─── Texto dado ───

Título original: The Ladies Man (The Ladies' Man)
Año: 1961
Duración: 106 min.
País: Estados Unidos
Dirección: Jerry Lewis
Guion: Jerry Lewis, Bill Richmond, Mel Brooks
Reparto: Jerry Lewis; Helen Traubel; Kathleen Freeman; Hope Holiday; George
Raft; Pat Stanley; Jack Kruschen; Doodles Weaver; Buddy Lester.
Música: Walter Scharf
Fotografía: W. Wallace Kelley.
Título original: The Big Mouth
Año: 1967
Duración: 107 min.
País: Estados Unidos
Dirección: Jerry Lewis
Guion: Bill Richmond, Jerry Lewis
Reparto: Jerry Lewis; Harold J. Stone; Susan Bay; Buddy Lester; Charlie
Callas; Vern Rowe; Del Moore;
Rob Reiner; Paul Lambert; Jeannine Riley; Leonard Stone; Charo; Frank De
Vol.

───

#### Tareas requeridas:
a: Transcriba de la ficha técnica, sin ningún cambio, el fragmento que va desde "Título original: The Ladies" hasta "W. Wallace Kelley.".
b: Responda según la ficha técnica:
(i) ¿Cuántos minutos dura The Ladies Man?
(ii) ¿Qué año figura para The Big Mouth?
(iii) ¿Quién aparece a cargo de la música de The Ladies Man?

─── Datos mostrados ───

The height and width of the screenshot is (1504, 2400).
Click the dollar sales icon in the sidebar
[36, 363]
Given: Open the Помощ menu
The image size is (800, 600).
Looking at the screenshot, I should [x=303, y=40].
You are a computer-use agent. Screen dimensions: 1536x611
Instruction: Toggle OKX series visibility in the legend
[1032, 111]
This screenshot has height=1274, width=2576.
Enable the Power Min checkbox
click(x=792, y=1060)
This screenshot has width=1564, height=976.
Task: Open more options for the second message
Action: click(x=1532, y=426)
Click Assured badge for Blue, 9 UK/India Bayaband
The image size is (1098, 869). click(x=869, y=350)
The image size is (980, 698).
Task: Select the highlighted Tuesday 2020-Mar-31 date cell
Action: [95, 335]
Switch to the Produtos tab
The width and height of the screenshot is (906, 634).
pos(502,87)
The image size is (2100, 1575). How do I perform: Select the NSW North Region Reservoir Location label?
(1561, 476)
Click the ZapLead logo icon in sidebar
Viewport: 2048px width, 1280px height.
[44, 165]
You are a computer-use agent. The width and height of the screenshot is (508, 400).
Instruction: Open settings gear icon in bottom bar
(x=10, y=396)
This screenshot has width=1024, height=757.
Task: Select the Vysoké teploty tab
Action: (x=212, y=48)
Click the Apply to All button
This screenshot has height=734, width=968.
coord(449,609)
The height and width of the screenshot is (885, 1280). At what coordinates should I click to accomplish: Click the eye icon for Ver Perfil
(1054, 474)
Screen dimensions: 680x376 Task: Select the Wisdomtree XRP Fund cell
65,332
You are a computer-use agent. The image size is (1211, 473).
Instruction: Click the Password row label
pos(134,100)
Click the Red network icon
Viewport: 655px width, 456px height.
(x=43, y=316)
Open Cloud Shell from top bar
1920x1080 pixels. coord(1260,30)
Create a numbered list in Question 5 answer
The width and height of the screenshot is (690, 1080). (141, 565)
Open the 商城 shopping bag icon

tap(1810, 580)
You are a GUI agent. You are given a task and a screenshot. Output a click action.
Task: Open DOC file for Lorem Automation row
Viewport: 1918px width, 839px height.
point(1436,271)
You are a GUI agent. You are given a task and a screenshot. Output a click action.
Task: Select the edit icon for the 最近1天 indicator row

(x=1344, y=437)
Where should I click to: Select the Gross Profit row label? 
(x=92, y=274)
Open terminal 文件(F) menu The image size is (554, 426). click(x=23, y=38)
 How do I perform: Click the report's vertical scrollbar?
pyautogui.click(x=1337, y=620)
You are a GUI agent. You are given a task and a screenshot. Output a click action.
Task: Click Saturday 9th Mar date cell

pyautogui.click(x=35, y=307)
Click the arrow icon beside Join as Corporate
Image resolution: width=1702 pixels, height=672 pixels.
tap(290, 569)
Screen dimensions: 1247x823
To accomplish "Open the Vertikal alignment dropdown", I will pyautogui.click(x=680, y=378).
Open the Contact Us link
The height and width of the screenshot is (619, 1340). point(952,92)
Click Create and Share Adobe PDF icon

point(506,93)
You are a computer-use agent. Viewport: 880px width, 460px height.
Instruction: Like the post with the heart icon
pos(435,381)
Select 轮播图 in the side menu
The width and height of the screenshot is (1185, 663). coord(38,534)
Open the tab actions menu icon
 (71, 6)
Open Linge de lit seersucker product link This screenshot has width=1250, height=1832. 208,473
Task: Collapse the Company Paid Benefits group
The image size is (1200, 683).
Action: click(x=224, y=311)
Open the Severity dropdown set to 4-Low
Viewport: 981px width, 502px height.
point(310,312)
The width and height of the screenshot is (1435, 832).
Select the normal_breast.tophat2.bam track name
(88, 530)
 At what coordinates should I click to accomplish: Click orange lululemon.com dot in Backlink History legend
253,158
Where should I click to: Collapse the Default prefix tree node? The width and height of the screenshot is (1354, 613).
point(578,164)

───

#### Respuestas del ejercicio:
a:
Título original: The Ladies Man (The Ladies' Man)
Año: 1961
Duración: 106 min.
País: Estados Unidos
Dirección: Jerry Lewis
Guion: Jerry Lewis, Bill Richmond, Mel Brooks
Reparto: Jerry Lewis; Helen Traubel; Kathleen Freeman; Hope Holiday; George
Raft; Pat Stanley; Jack Kruschen; Doodles Weaver; Buddy Lester.
Música: Walter Scharf
Fotografía: W. Wallace Kelley.

b:
(i) Dura 106 minutos.
(ii) Figura el año 1967.
(iii) Walter Scharf aparece a cargo de la música.